Case in point: retrocomputing is my hobby. I buy, restore, preserve, and use old computers. Most of them are home computers, because business computers go directly from the office to the recycling facility or the landfill. Unless someone deliberately preserved, say, a Burroughs B-25 desktop, or the similar from Data General, they are gone.
I think the data being discussed is quite a bit different than old TV Guides...
I was, believe it if you wish, thinking about old TV guides just this morning and wondering how one would even go about archiving those. Most of the stumbling blocks for taking apart the glued binding for scanning have been figured out, of course, but for any given week there may have been as many as 60 or 70 editions (for each television market, I think). None of these have proper ISSN numbers as far as I'm aware, and other than the listings they can be visually indistinguishable. Then there is the challenge of finding those, and not knowing whether this or that edition is missing (from time to time, the company would create new additions for new regions, or fold old ones back into some other are) along with even parsing the content. Many of these tv shows aren't on themoviedb or thetvdb, and if the shows are, then there won't be episode listings (there were 6000 Donahue talk show episodes, after all). On top of all of that, you can't necessarily know what was on tv at a given time and day, with federal government preemptions, commercials, unreported last-minute rescheduling, etc.
But I can also see why people might want to keep more interesting data, like when the Federal Cheese-Sniffing Agency moved offices back in 1982 and they have meticulous records of the 483 filing cabinets that had to be moved from the original location to their new home in Furrytown, Pennsylvania.

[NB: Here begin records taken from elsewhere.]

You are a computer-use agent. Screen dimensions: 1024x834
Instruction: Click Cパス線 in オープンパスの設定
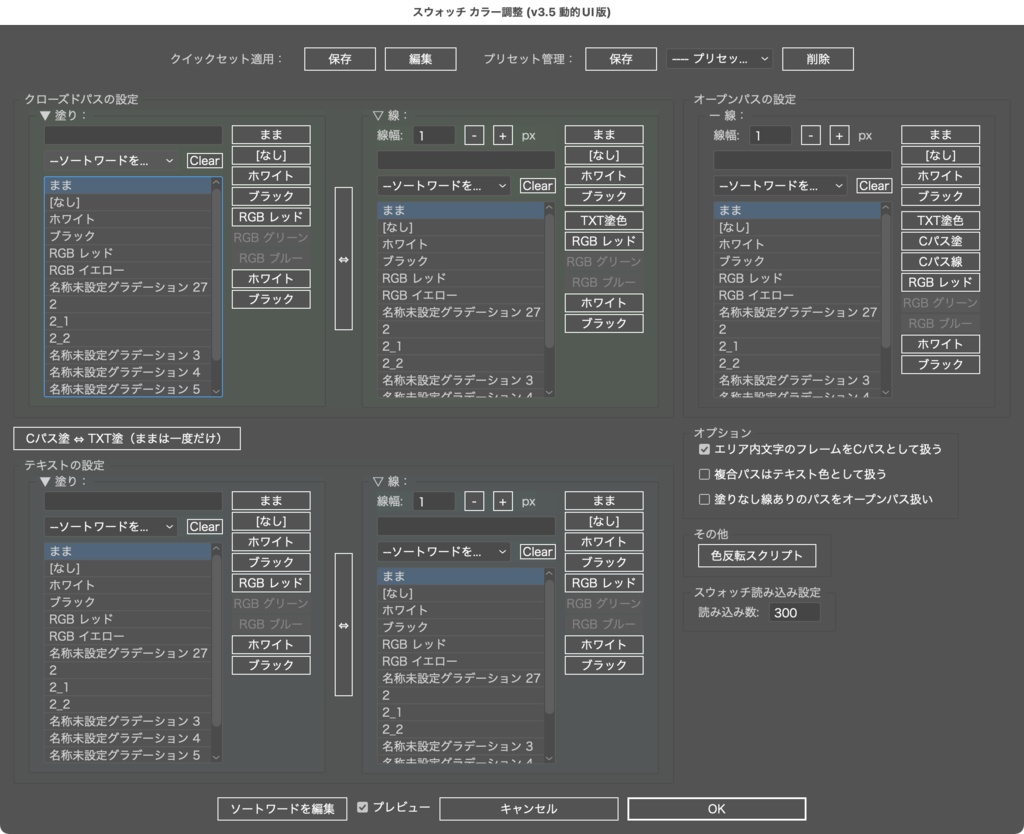[940, 261]
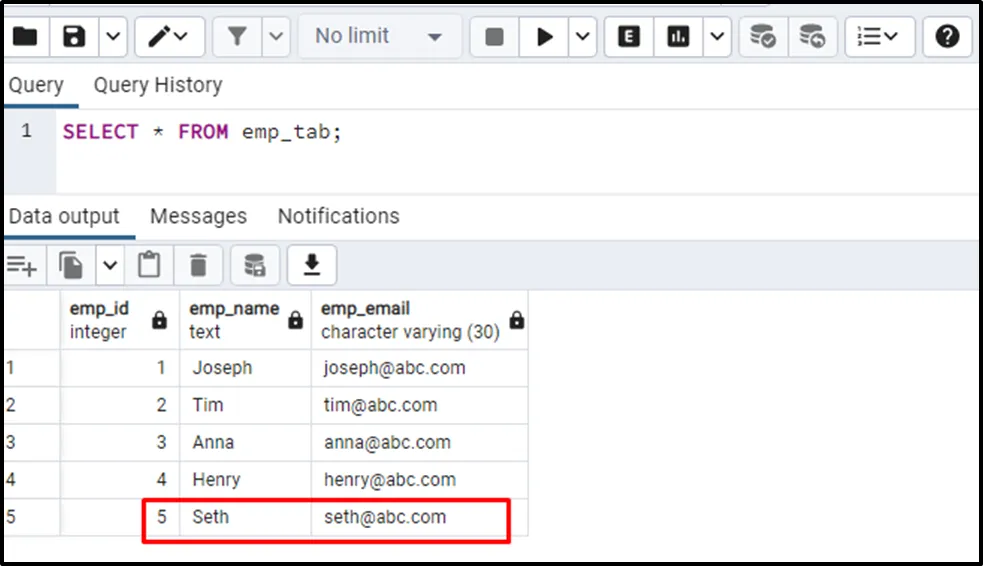Open the Help question mark icon
Screen dimensions: 983x566
[x=947, y=37]
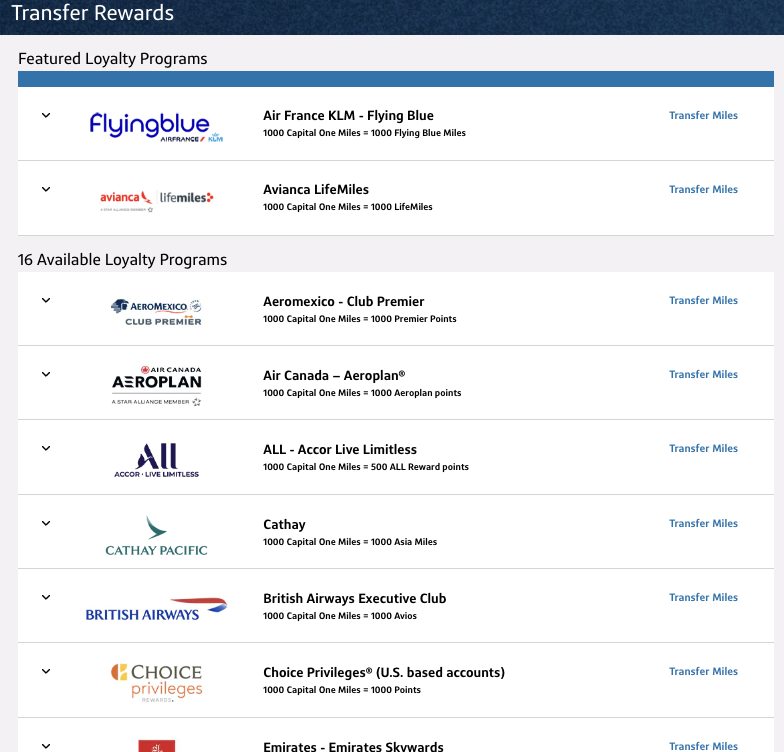Transfer miles to Flying Blue
The image size is (784, 752).
point(703,115)
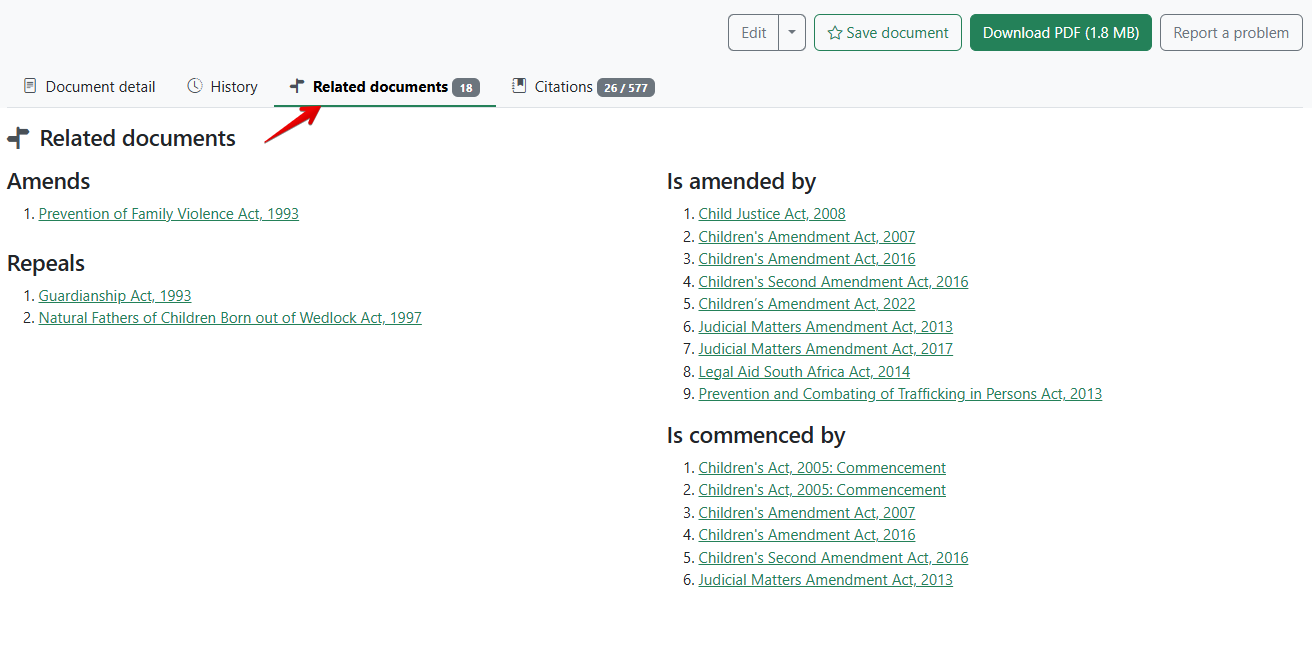Click the star icon in Save document

[834, 33]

I wonder if those would be useful in identifying the potential contents of specific Marion Stokes tapes (my understanding is that they're sorted, but are only labeled with channel and date/time and are being archived slowly): https://libwww.freelibrary.org/blog/post/5393
I’ve had the idea of recreating tv channels on my plex server by using tv guide data from the late 90s early 00s
The insurmountable part of that project would be getting the guide data.
You don’t know what other people will want in the future
That's a great idea.
There's are sites that stream old content with a old tube tv UI wrapped around the video frame but they don't have all the commercials and they don't follow the old schedules like you suggest.
I've got a friend who has hoarded digitized copies of VHS recordings of old cartoons from that era complete with the commercials, so the content is definitely out there.
https://blog.archive.org/2023/10/20/celebrating-1-petabyte-o...
Though given the space in general and some of the people involved it all should be audited very carefully.
Many criminal records, petty or otherwise, are public record. When archived, expunged or dismissed infractions never truly become that. A traffic violation or other petty misdemeanor from 20 years ago, that has been expunged from official record, can show up on a background check because companies archive public data. So, there is a flip side to this.